Burgers & Fries & Shakes Oh My!

Don't Eat This Book by Morgan Spurlock     Paul McKenna's Change your Life in Seven Days    Notes on a Scandal by Zoe Heller. Lionel Shriver's We Need to Talk About Kevin.   Faulkner's three-book compendium The Sound & the Fury, Light in August and As I Lay Dying

 

Supersize Me gained Morgan Spurlock both 35lbs and an Oscar nomination – the hugely popular documentary showed in expanding detail what happens when you eat only McDonalds' products for a month. With headlines fixated on our over-growing children and links being made between fast food and obesity, it was a movie crying out for an accompanying book. Except of course, that book had already been written and widely read in Eric Schlosser's Fast Food Nation. Not to be dissuaded, Spurlock seems to have waited 18 months and then decided to cash in after all. He has moved from attacking not only McDonalds but all junk food (including the current bete noire of all politicians, the school dinner) and turned out a fresh serving. Don't Eat This Book contains the facts and stats of the film and at least has had the good grace to widen its scope. We're no apologists for the golden arches but it seems unfair that McDonalds should shoulder more blame than their market share deserves. At the least we can thank Spurlock for the nugget that french fries, sealed in a jam jar, would not rot no matter how long he waited.

Interestingly, a plethora of depressing facts on junk food and saturated fat doesn't seem enough to turn most people off. The biggest selling non fiction book of the year in the UK is Paul McKenna's Change your Life in Seven Days which has sold over a quarter of a million copies and is now joined on the shelves by I Can Make You Thin. No one wants to do it the hard way anymore. People seem determined to embrace the easy fix and McKenna's books are the dieting equivalent of fast food.

Adapting a Scandal

The man who adapted Iris Murdoch and John Bailey's lives in the film Iris has released details of his next film project. Richard Eyre is preparing to adapt Zoe Heller's cautionary tale of forbidden attachments, loneliness and compulsion; the Man Booker Prize-nominated Notes on a Scandal. Heller, columnist with the Sunday Times, took the modern parents' nightmare, that of liaison between teacher and pupil, telling it from the unreliable and sympathetic point of view of another staff member. By making the adult in the relationship a female, the new-age art teacher Sheba, Heller avoided the abuse issues which would have surfaced had the genders been reversed. This allowed her to concentrate on Barbara, the deluded and far more interesting older teacher who narrates the story.

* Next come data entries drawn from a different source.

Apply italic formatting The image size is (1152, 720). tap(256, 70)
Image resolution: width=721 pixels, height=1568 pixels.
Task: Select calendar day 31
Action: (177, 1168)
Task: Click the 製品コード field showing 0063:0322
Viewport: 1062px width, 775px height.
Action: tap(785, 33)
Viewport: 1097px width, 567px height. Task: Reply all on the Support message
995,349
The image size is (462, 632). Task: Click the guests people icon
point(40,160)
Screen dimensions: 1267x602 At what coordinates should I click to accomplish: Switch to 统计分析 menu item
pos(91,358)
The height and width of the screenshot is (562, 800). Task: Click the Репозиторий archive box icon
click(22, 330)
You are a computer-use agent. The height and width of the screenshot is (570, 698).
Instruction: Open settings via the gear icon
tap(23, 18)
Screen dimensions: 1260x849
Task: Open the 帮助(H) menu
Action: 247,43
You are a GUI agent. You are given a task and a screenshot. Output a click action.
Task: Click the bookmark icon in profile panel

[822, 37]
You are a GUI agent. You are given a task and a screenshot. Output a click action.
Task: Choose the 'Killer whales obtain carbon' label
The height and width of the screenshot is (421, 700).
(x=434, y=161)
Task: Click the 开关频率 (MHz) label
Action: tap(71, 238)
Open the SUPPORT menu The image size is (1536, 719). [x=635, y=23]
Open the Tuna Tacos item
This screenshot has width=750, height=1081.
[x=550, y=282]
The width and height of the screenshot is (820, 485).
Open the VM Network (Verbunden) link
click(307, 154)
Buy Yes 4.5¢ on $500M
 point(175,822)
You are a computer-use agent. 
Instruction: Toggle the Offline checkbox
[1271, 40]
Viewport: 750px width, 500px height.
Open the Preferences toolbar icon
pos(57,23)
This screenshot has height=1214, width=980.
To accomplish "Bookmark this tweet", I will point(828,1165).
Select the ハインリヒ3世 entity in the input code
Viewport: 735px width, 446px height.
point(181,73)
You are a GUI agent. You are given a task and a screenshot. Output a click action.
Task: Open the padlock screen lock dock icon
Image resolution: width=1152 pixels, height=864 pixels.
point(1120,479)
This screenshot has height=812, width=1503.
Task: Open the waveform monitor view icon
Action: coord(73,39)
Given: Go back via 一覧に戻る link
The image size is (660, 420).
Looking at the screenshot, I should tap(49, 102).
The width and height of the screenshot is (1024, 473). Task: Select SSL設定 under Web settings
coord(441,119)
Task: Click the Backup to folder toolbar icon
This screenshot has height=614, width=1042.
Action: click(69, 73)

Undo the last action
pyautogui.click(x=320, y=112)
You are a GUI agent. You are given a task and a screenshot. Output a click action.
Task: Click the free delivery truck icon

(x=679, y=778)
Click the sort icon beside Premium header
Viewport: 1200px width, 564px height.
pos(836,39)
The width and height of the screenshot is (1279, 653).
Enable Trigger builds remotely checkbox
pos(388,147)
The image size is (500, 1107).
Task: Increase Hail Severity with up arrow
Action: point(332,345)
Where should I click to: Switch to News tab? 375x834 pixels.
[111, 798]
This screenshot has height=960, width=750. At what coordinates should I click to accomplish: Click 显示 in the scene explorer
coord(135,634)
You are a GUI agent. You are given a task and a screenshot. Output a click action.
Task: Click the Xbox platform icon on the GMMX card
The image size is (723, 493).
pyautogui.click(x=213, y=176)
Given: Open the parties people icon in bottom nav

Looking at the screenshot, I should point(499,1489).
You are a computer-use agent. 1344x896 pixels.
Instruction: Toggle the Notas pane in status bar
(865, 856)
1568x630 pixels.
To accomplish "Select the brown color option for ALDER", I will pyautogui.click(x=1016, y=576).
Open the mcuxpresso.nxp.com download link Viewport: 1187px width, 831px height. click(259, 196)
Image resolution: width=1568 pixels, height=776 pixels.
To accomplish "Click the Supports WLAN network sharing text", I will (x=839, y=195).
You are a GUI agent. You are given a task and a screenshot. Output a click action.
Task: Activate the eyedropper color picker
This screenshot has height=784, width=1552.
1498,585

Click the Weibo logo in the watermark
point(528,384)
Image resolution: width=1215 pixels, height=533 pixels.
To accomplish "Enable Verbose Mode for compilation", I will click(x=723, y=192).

Sheba, Heller's least successful character, will hopefully be given some depth by chameleon-like Cate Blanchett, best known here for her portrayal of the eponymous journalist in Veronica Guerin. The caustic, crusty and slightly mad Barbara will be an easy assignment for Dame Judi Dench. Fans of the book may have missed the ending to the real-life tale that inspired Notes on a Scandal. The marriage took place last month in Seattle of Mary Letourneau and Vili Fualaau, attended by their two daughters. The 22 year age gap between the happy couple would have been more noticeable in 1995 when she was 34 and he was her 12-year-old pupil…

That Boy Kevin Again

As predicted here months ago, (no false modesty for Village) the Orange Prize for Fiction was given to New Yorker Lionel Shriver's We Need to Talk About Kevin. Last week. Shriver, who was christened Margaret Ann, changed her name as she felt she had better hope of gaining attention with a man's name. The £30,000 prize, awarded to the best book written by a woman last year, may have slightly torpedoed that plan. The book is the story of Kevin, a psychopathic teenager who murdered seven of his classmates. His parents deal with every parents' dread – what if you can't love or forgive your own child? Shriver admitted that she was considering starting a family with her husband prior to writing the book but that this plan has now been put on hold. Another contender for the prize, Marina Lewycka's A Short History of Tractors in Ukranian, belied its uninspiring title to win the Bollinger Wodehouse Prize for comic fiction writing at the Hay Festival the day before the Orange Prize announcement.

Old Books Home

Old books don't die, they just wait for the chance of resurrection. For some books, this can mean the odd loan from the school library while for others it can mean a glittering second life on the bestseller list. In non fiction, the outing of FBI Deputy Director Mark Felt as the shady Deep Throat has propelled Woodward & Bernstein's All The President's Men to the top of the book charts. In fiction there is a similar story where William Faulkner's three-book compendium (The Sound & the Fury, Light in August and As I Lay Dying) is glued to the number 2 slot in the US after its selection by the Oprah Winfrey Book Club. Oprah, who reawakened American thirst for East of Eden and Anna Karenina last year can do everything in books except keep Harry Potter from the top spot.